- _WHAT TO DO_
Rewrite the material from the line containing "Embed a video with play icon" through the end, replacing "play icon" with "play button" and leaving everything else unchanged. Omit the pictures from your answer.

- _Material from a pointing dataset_

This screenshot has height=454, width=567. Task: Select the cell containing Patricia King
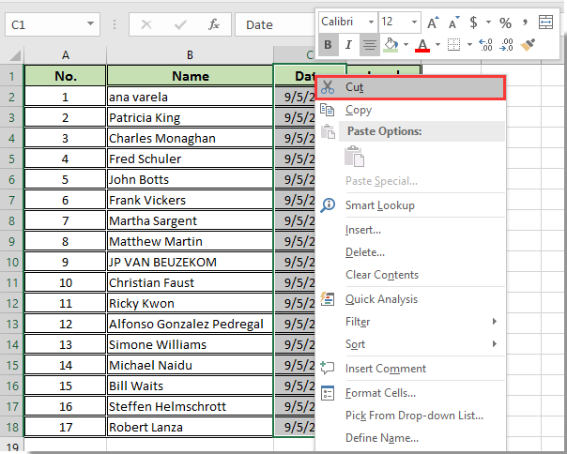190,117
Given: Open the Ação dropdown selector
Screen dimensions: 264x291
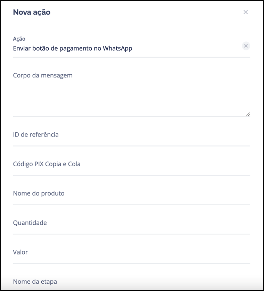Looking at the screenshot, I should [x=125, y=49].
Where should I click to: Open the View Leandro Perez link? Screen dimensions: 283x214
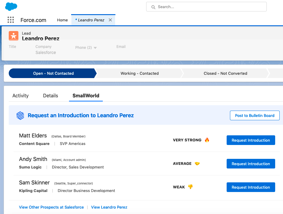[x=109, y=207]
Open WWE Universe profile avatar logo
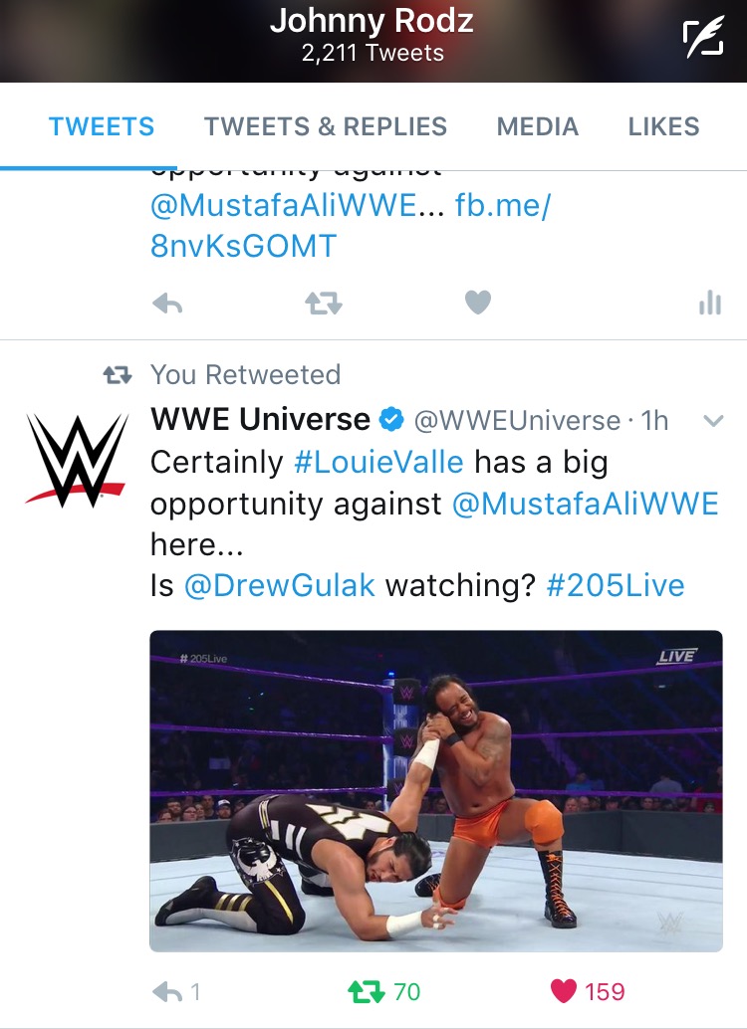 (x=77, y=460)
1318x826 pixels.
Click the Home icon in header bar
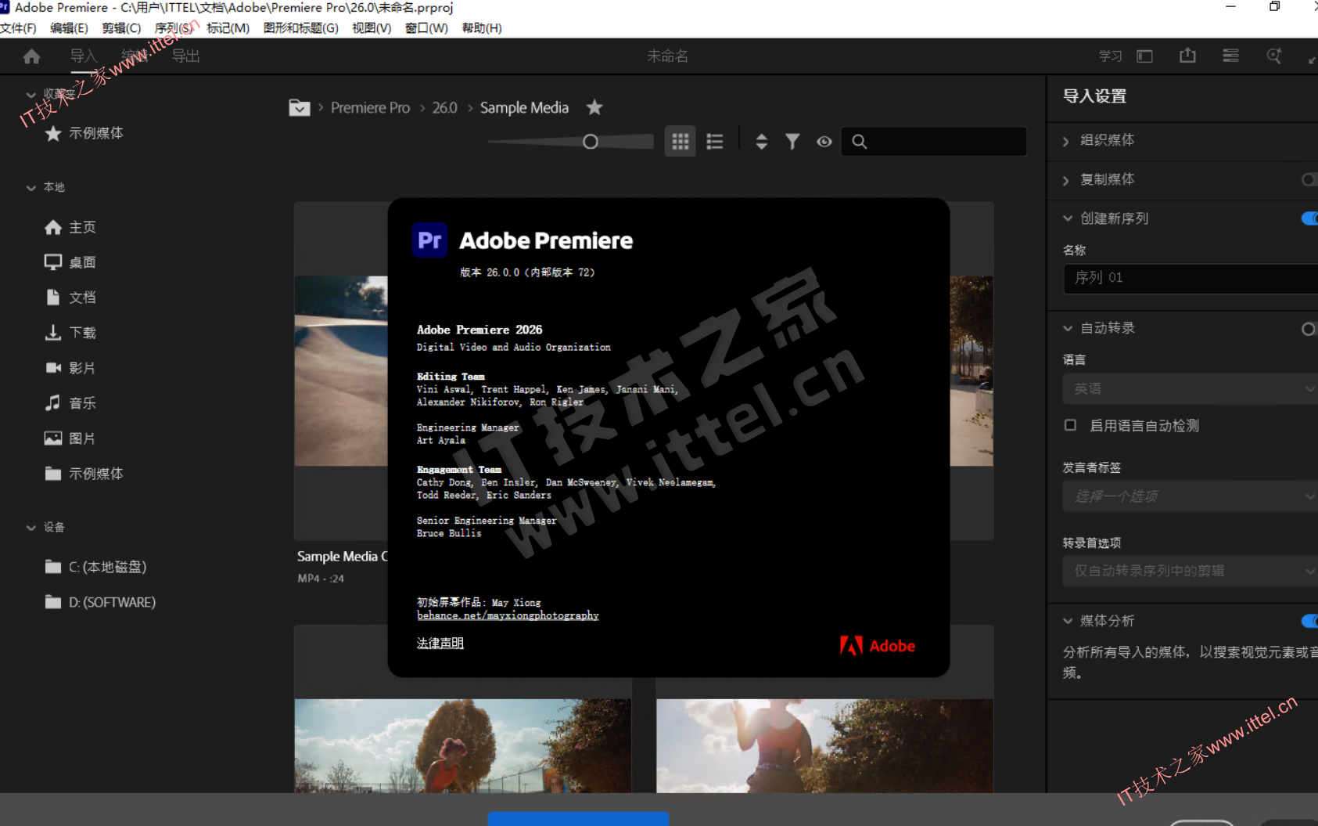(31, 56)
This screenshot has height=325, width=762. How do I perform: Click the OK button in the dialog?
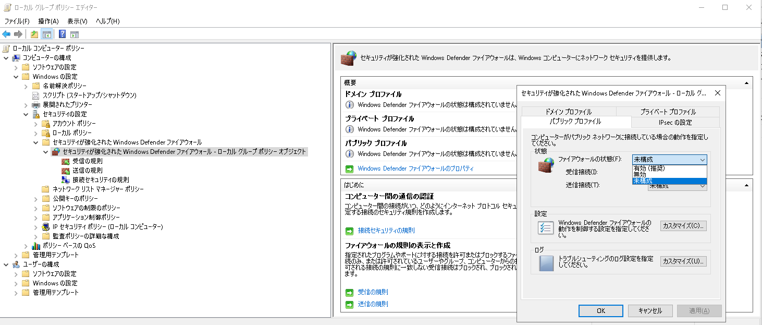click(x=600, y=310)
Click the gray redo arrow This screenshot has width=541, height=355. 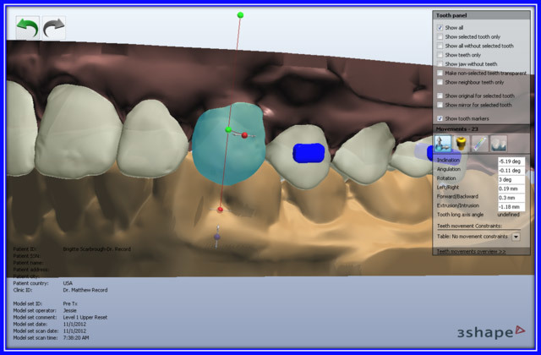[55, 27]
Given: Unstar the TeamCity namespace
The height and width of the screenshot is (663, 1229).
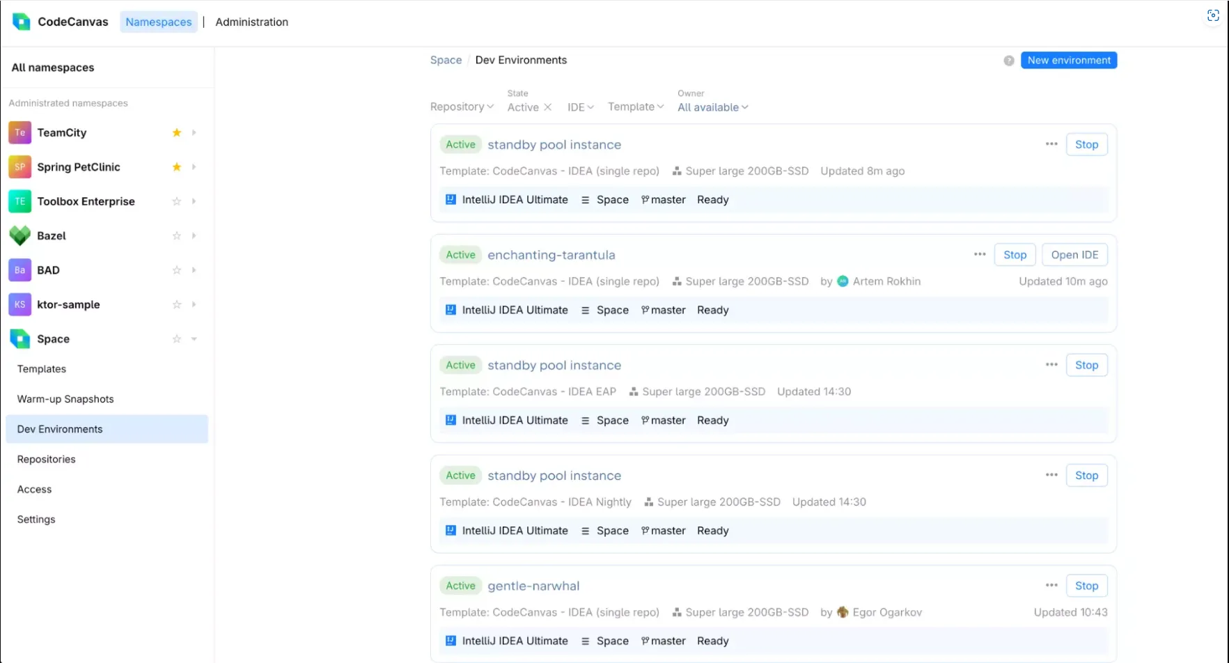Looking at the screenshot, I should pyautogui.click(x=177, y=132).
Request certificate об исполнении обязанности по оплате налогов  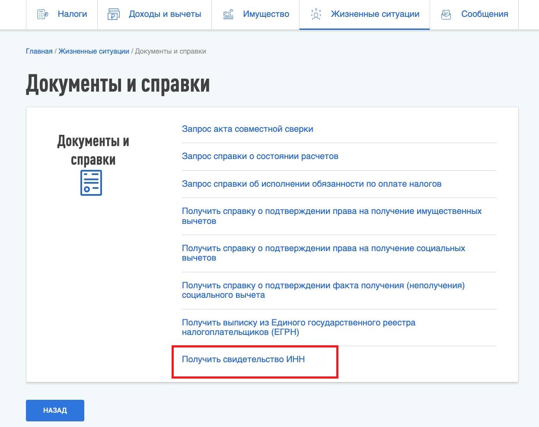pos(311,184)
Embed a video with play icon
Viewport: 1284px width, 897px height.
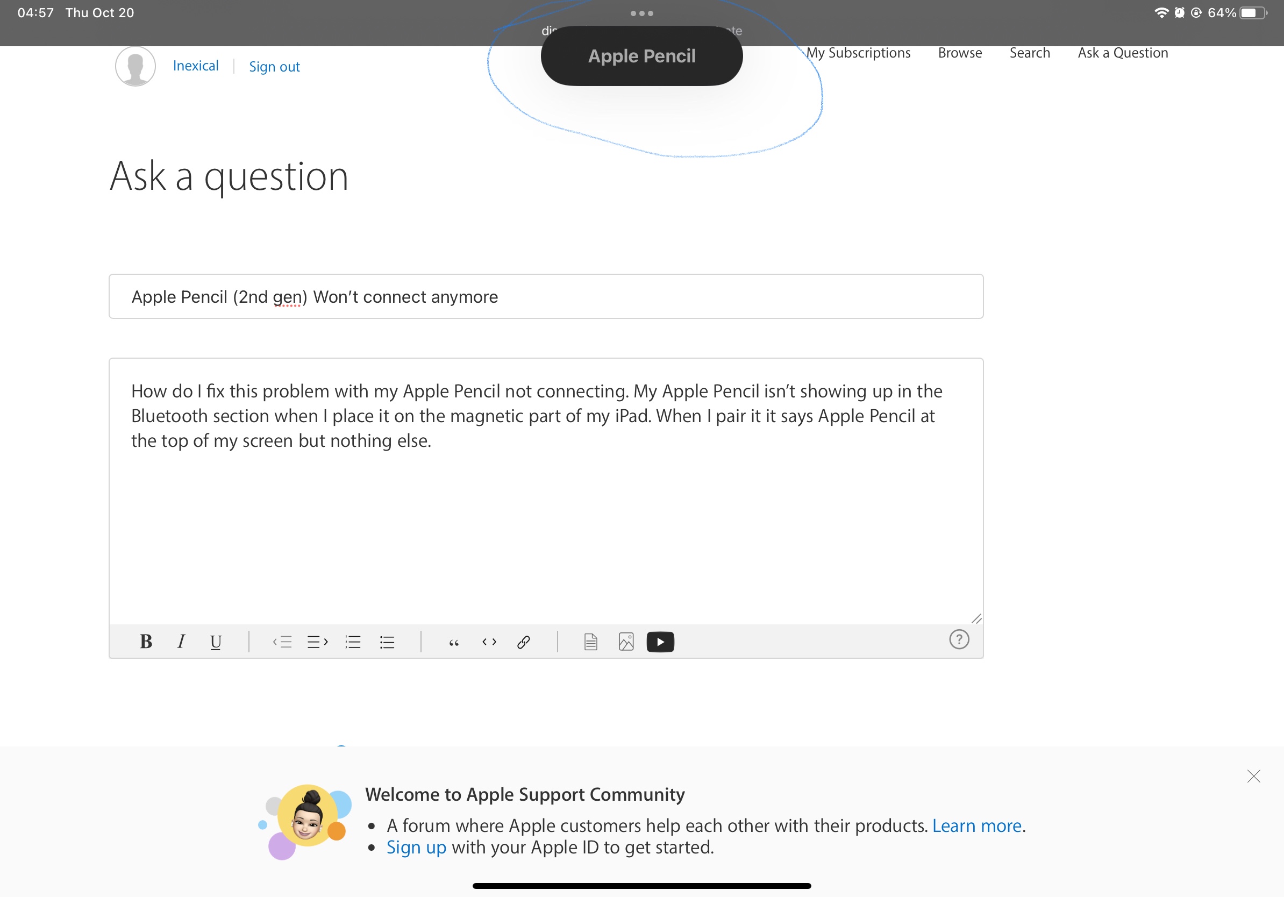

- _WRITTEN REPLY_
Embed a video with play button
Viewport: 1284px width, 897px height.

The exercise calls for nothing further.